Harold Mabern and George Coleman in an homage to Memphis Jazz on October 16th 2012.
Coleman taught himself to play the alto saxophone in his teens, inspired (like many jazz musicians of his generation) by Charlie Parker. Among his schoolmates were Harold Mabern, Booker Little, Frank Strozier, Hank Crawford and Charles Lloyd. [Vladimir, Bogdanov. "All Music Guide to the Blues: The Definitive Guide to the Blues", Backbeat Books, page 133, (2003) - ISBN 0879307366] After working with Ray Charles, B.B. King hired Coleman in 1953-1955. In 1956 George moved to Chicago, along with Booker Little, where he worked with Gene Ammons and Johnny Griffin before joining Max Roach Quintet 1958-1959. Coleman recorded with organist Jimmy Smith's "Houseparty" (1957), with Curtis Fuller, Eddie McFadden, Kenny Burrell, and Donald Bailey. Moving to New York with Max Roach in that year, he went on to play with Slide Hampton (1959-1962), Ron Carter, Jimmy Cobb, and Wild Bill Davis (1962), before joining Miles Davis Quintet in 1963-1964.
No tenor saxophonist better epitomizes the robust muscularity of that heavyweight instrument of jazz expression than George Coleman. With brilliant technique and a deeply soulful tone firmly rooted in his hometown of Memphis, George has performed with many of jazz’ most legendary figures and influenced countless saxophonists during his half century in music.
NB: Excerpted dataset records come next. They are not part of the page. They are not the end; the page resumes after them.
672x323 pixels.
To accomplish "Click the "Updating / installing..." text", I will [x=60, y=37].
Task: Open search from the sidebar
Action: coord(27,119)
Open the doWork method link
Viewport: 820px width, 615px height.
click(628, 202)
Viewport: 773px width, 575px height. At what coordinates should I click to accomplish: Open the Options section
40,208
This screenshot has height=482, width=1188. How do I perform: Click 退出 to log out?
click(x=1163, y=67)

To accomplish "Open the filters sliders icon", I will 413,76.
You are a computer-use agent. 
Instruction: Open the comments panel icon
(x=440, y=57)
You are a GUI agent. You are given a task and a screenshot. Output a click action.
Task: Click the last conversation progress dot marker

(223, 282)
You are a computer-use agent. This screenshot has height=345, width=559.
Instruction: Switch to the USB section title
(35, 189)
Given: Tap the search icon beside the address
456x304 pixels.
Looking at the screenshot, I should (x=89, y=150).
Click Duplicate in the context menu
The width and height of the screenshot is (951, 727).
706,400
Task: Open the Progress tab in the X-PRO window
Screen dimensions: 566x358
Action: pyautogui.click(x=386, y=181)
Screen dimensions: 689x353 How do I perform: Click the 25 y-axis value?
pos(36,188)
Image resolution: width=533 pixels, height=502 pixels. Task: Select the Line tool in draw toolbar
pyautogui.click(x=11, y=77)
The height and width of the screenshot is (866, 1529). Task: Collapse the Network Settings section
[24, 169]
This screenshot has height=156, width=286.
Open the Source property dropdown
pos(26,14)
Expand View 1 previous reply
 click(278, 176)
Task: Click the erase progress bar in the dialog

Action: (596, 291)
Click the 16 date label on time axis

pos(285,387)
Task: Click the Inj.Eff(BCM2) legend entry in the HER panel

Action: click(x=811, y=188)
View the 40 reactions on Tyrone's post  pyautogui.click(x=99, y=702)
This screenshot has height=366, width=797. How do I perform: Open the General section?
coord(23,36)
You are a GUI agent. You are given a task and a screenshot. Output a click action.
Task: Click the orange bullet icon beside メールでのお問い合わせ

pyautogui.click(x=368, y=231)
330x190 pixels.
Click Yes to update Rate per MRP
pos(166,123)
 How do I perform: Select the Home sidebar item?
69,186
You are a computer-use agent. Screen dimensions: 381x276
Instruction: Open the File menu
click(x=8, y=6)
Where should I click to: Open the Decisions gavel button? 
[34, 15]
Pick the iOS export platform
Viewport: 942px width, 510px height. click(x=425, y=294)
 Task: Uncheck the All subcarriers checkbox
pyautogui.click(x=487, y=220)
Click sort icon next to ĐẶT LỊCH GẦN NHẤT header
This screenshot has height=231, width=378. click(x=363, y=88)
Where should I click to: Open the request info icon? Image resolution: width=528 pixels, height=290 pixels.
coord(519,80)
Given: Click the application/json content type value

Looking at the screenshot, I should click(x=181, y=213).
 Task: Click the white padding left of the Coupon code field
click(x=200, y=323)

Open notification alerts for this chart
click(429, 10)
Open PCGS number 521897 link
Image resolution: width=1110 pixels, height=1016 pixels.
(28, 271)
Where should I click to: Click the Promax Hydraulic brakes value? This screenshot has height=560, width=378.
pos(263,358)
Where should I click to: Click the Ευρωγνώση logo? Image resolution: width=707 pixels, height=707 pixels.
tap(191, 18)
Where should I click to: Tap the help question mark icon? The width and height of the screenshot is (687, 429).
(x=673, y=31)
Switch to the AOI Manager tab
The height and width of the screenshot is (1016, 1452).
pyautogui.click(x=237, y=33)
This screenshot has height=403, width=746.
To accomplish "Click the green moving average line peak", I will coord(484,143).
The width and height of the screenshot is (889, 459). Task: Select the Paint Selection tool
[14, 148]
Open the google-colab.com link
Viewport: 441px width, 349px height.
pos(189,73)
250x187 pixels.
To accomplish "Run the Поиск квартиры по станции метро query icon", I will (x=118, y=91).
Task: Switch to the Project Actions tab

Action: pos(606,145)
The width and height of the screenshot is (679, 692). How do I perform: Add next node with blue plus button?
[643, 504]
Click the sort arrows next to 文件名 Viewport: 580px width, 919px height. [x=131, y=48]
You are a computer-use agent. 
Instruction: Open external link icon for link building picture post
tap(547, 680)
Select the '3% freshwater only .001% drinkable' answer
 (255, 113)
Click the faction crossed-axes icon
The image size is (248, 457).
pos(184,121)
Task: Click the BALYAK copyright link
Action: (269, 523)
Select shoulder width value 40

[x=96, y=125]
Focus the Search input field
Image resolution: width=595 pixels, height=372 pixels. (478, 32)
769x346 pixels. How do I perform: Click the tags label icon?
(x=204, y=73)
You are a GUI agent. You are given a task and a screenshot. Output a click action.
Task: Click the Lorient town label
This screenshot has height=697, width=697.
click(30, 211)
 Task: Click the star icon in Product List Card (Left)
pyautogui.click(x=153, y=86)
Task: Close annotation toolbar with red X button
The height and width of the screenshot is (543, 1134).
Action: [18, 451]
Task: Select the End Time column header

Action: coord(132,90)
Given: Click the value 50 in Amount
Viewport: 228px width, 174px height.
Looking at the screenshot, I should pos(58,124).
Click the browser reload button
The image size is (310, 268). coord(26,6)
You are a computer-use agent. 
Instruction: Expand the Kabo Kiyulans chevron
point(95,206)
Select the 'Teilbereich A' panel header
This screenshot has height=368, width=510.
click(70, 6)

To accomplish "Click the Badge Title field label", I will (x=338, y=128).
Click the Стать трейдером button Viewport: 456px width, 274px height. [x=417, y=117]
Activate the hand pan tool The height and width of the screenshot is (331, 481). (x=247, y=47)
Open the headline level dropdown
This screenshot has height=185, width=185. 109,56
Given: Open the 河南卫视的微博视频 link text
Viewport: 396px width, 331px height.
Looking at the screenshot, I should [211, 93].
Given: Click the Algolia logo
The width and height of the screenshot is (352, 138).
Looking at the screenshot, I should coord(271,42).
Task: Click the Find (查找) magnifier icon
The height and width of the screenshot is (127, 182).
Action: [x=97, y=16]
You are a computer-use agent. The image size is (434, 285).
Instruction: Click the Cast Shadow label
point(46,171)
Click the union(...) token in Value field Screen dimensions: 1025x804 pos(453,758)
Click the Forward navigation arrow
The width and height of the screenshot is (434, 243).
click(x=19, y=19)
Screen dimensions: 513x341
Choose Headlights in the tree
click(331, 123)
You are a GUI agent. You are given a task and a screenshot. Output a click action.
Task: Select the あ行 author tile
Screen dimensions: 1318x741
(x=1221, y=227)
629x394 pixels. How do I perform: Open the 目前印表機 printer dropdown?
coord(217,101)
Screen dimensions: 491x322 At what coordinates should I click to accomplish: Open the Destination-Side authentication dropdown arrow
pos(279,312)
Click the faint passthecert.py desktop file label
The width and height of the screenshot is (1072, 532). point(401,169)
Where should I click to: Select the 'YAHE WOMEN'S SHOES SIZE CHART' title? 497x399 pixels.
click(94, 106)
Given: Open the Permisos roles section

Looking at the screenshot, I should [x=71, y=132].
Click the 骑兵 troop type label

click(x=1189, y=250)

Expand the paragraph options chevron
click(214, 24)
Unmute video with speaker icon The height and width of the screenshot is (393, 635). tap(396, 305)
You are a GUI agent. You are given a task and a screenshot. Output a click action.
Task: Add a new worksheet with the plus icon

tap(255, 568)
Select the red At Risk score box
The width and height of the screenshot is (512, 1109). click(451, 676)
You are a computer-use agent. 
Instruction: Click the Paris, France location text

A winner of numerous honors and awards, Coleman has twice been presented the Key to the City in his hometown, and in 1997 received the Jazz Foundation of America’s Life Achievement Award.
Despite his seemingly overwhelming schedule and commitments in jazz, Coleman has amassed formidable credits outside that scene as well.
Working briefly in the ‘60s with the outspoken and courageous actor/activist couple, Ruby Dee and Ossie Davis marked an area of interest that would remain with him in the ensuing years. George performed on the soundtrack and appeared in Sweet Love, Bitter – the intriguing and disturbing 1967 film featuring Dick Gregory, based somewhat on the life of the idol of George’s youth, Charlie Parker. And he also appeared in Freejack, the 1992 science-fiction film with Emilio Estevez, Mick Jagger and Anthony Hopkins; and 1996’s Preacher’s Wife with Denzel Washington and Whitney Houston. He was also featured on the soundtrack of Spike Lee’s first film Joe’s Bed-Stuy Barbershop: We Cut Heads.